__ASSIGNED TASK__
What is needed is an exact transcription of every record.

[[ SOURCE DATA open ]]

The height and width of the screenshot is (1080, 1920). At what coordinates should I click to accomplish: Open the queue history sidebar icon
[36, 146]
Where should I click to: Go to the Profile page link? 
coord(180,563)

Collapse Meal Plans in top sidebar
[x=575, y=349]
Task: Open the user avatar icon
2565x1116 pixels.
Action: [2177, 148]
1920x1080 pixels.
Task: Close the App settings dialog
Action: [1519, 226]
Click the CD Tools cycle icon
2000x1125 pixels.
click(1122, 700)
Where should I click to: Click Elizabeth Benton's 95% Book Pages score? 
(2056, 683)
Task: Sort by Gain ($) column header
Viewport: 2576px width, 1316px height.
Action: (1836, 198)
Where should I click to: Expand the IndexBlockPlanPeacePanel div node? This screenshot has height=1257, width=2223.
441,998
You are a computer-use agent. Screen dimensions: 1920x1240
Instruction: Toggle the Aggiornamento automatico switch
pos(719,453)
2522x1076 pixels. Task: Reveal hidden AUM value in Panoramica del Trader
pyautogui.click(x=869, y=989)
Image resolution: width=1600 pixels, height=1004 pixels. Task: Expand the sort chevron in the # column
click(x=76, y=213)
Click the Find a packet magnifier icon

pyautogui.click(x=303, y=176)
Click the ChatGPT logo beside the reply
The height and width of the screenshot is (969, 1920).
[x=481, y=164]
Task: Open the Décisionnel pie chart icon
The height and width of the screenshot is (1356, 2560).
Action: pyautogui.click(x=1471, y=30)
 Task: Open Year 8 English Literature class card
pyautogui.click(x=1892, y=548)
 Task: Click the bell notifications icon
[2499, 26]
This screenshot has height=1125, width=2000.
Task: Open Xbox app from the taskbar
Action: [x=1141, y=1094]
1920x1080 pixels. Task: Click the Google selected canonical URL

[[ SOURCE DATA closed ]]

__EXERCISE SOLUTION__
The height and width of the screenshot is (1080, 1920). At what coordinates should I click to accomplish: Open the queue history sidebar icon
[36, 146]
Where should I click to: Go to the Profile page link? 
coord(180,563)

Collapse Meal Plans in top sidebar
[x=575, y=349]
Task: Open the user avatar icon
2565x1116 pixels.
Action: [2177, 148]
1920x1080 pixels.
Task: Close the App settings dialog
Action: [1519, 226]
Click the CD Tools cycle icon
2000x1125 pixels.
click(1122, 700)
Where should I click to: Click Elizabeth Benton's 95% Book Pages score? 
(2056, 683)
Task: Sort by Gain ($) column header
Viewport: 2576px width, 1316px height.
Action: (1836, 198)
Where should I click to: Expand the IndexBlockPlanPeacePanel div node? This screenshot has height=1257, width=2223.
441,998
You are a computer-use agent. Screen dimensions: 1920x1240
Instruction: Toggle the Aggiornamento automatico switch
pos(719,453)
2522x1076 pixels. Task: Reveal hidden AUM value in Panoramica del Trader
pyautogui.click(x=869, y=989)
Image resolution: width=1600 pixels, height=1004 pixels. Task: Expand the sort chevron in the # column
click(x=76, y=213)
Click the Find a packet magnifier icon

pyautogui.click(x=303, y=176)
Click the ChatGPT logo beside the reply
The height and width of the screenshot is (969, 1920).
[x=481, y=164]
Task: Open the Décisionnel pie chart icon
The height and width of the screenshot is (1356, 2560).
Action: pyautogui.click(x=1471, y=30)
 Task: Open Year 8 English Literature class card
pyautogui.click(x=1892, y=548)
 Task: Click the bell notifications icon
[2499, 26]
This screenshot has height=1125, width=2000.
Task: Open Xbox app from the taskbar
Action: [x=1141, y=1094]
1920x1080 pixels. Task: Click the Google selected canonical URL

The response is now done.